[Begin GIVEN TEXT]

In Phase 1, we add the support to manually restore cluster state via the existing Remote Store Restore API. Support for auto restore from remote will be added in upcoming Phases.

High Level Restore Flow

[UPDATE] We modify the Remote Restore flow to first download the latest cluster state(IndexMetadata in Phase 1) from remote.
[NEW] Various checks, like checksum and version compatibility, are performed on the downloaded blobs to validate correctness.
After correctness is ensured, we perform various index level validations to ensure IndexMetadata can be merged into the existing local cluster state.
After all validations, existing remote store restore flow will continue to execute and restore indices with remote as recovery source using the IndexMetadata downloaded from remote for indices which were are lost during failure.
Restore flow triggers ClusterState update event and updates the persisted cluster state.
[NEW] Finally the updated Publish/ApplyCommit flow is triggered to upload the new state to remote.

Reconciliation

The local state on the disk and remote state will be continuously reconciled to ensure correctness. Pending further details.

[Modify] Remote Store Restore API

curl -X POST "https://localhost:9200/_remotestore/_restore" -ku admin:admin -H 'Content-Type: application/json' -d'
{
  "cluster-uuid": "dsgYj10Nkso7",
  "indices": ["my-index"], // the indices param will be ignored if cluster-uuid is present
}
'

A new mandatory param cluster-uuid will be added in the _remotestore/_restore API. When cluster-uuid is passed, the entire cluster state will be restored. In the first phase, we will be backing up only index metadata. So only index metadata will be restored. Internally, the cluster state with the highest term+version for the cluster UUID provided in the request will be fetched for restoration and the entire index metadata should be restored and not just a few selected indices.

Next Steps

On the basis of the feedback from the community, we will create a detailed design for this feature.

[End GIVEN TEXT]

INSTRUCTION 1: State whether each statement agrees with the remote store restore design: (a) Phase 1 restores cluster state from remote automatically. (b) Checksum and version compatibility checks are run on the downloaded blobs. (c) When cluster-uuid is present, the indices param selects which indices are restored. Answer yes or no for each, and quote the deciding words of the design.
INSTRUCTION 2: Resume the remote store restore design from the point where it stops.

[Begin DATASET EXCERPTS]

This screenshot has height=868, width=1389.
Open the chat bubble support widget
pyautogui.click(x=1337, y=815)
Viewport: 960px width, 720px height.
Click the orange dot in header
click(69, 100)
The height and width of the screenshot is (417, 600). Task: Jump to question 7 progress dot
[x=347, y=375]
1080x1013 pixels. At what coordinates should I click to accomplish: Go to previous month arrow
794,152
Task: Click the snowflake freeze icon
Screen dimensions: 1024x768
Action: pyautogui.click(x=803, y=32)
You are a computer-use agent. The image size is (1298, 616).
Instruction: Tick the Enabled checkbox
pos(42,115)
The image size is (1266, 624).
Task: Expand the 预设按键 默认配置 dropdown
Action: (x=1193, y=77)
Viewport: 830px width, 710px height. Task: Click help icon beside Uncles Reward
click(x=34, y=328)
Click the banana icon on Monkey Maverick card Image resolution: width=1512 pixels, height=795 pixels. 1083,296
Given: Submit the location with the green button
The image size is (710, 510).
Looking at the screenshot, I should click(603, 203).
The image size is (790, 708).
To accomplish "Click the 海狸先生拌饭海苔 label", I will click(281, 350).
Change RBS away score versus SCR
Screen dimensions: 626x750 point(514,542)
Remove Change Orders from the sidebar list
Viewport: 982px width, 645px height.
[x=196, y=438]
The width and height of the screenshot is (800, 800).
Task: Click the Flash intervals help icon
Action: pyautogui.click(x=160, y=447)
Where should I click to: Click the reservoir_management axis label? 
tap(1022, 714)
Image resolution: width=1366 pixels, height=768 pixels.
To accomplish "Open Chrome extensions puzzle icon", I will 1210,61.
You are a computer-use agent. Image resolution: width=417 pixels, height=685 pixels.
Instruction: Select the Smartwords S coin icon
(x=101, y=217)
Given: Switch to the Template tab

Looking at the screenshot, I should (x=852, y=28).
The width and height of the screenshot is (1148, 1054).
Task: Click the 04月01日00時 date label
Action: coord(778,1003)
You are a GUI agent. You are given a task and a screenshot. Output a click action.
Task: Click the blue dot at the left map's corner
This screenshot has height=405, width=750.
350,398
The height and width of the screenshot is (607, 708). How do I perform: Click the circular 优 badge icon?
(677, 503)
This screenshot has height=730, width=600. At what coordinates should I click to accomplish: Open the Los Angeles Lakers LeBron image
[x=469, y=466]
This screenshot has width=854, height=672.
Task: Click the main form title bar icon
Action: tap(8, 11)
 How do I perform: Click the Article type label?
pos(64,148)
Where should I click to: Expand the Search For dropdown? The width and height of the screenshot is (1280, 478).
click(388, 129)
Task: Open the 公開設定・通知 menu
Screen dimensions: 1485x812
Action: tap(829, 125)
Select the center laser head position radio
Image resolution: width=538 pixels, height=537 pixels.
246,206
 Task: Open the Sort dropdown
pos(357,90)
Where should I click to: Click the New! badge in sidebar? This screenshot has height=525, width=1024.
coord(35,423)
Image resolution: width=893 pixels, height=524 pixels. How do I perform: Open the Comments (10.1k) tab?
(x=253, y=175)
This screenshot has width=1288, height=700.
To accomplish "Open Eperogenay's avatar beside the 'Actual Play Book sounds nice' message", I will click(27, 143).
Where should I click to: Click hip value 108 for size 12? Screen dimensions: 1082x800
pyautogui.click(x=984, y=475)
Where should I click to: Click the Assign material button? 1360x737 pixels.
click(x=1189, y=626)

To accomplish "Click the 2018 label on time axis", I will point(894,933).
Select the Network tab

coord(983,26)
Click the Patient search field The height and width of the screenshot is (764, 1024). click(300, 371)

[End DATASET EXCERPTS]

WRITTEN RESPONSE 1:
(a) No: "Support for auto restore from remote will be added in upcoming Phases."
(b) Yes: "Various checks, like checksum and version compatibility, are performed on the downloaded blobs to validate correctness."
(c) No: "the indices param will be ignored if cluster-uuid is present"

WRITTEN RESPONSE 2:
FAQs

1. What is cluster state and what does it contain ? Cluster state is an object keeps track of a lot of current state about the cluster. It is managed by the active-cluster manager node. Any creation of index or data-streams first updates the information in the cluster state. The cluster state appliers listen to the changes in the cluster state and call appropriate actions to apply them on the cluster. The cluster state is loaded in memory on every nodes and also persisted on the disk as a lucene index. The cluster state includes the following information (not-exhaustive):

Index metadata which includes index settings and index mappings
Aliases and data streams information
Index and data stream templates
Information about all the shards and their allocation
Details about the cluster level read/write blocks
Details about the nodes in the cluster and the shards allocated to them

2. How is cluster state persisted currently ? PersistedClusterStateService has the logic of persisting the cluster state to disk and reading it back from disk. It uses the NIOFSDirectory implementation of Directory interface to setup a local directly. Lucene IndexWriter uses this Directory to create Lucene index and add documents to it. Although cluster state contains a lot of information, only the metadata object in the cluster state is persisted on disk. This is probably because the routing table and routing nodes information can be reconstructed on the basis of nodes and shards present in the cluster. The metadata is stored in a lucene index. The global metadata is stored in one lucene document while the each index metadata is stored in one lucene document (reference). This is used by cluster-manager-eligible nodes to record the last-accepted cluster state during publication. The metadata is written incrementally where possible, leaving alone any documents that have not changed.

Tagging @dblock @andrross @itiyamas @sohami @Bukhtawar for feedback

@soosinha @shwetathareja We've got an issue discussing a safety/correctness checker: #3866 Have you looked at creating (or updating the AL2.0-licensed models from pre-fork Elasticsearch) any kind of formal model? This is critical stuff and easy to get wrong in subtle ways and a formal model could give confidence that we're not introducing correctness issues.

This would eventually pave the way to make OpenSearch stateless where cluster manager nodes would only use remote state as the source of truth.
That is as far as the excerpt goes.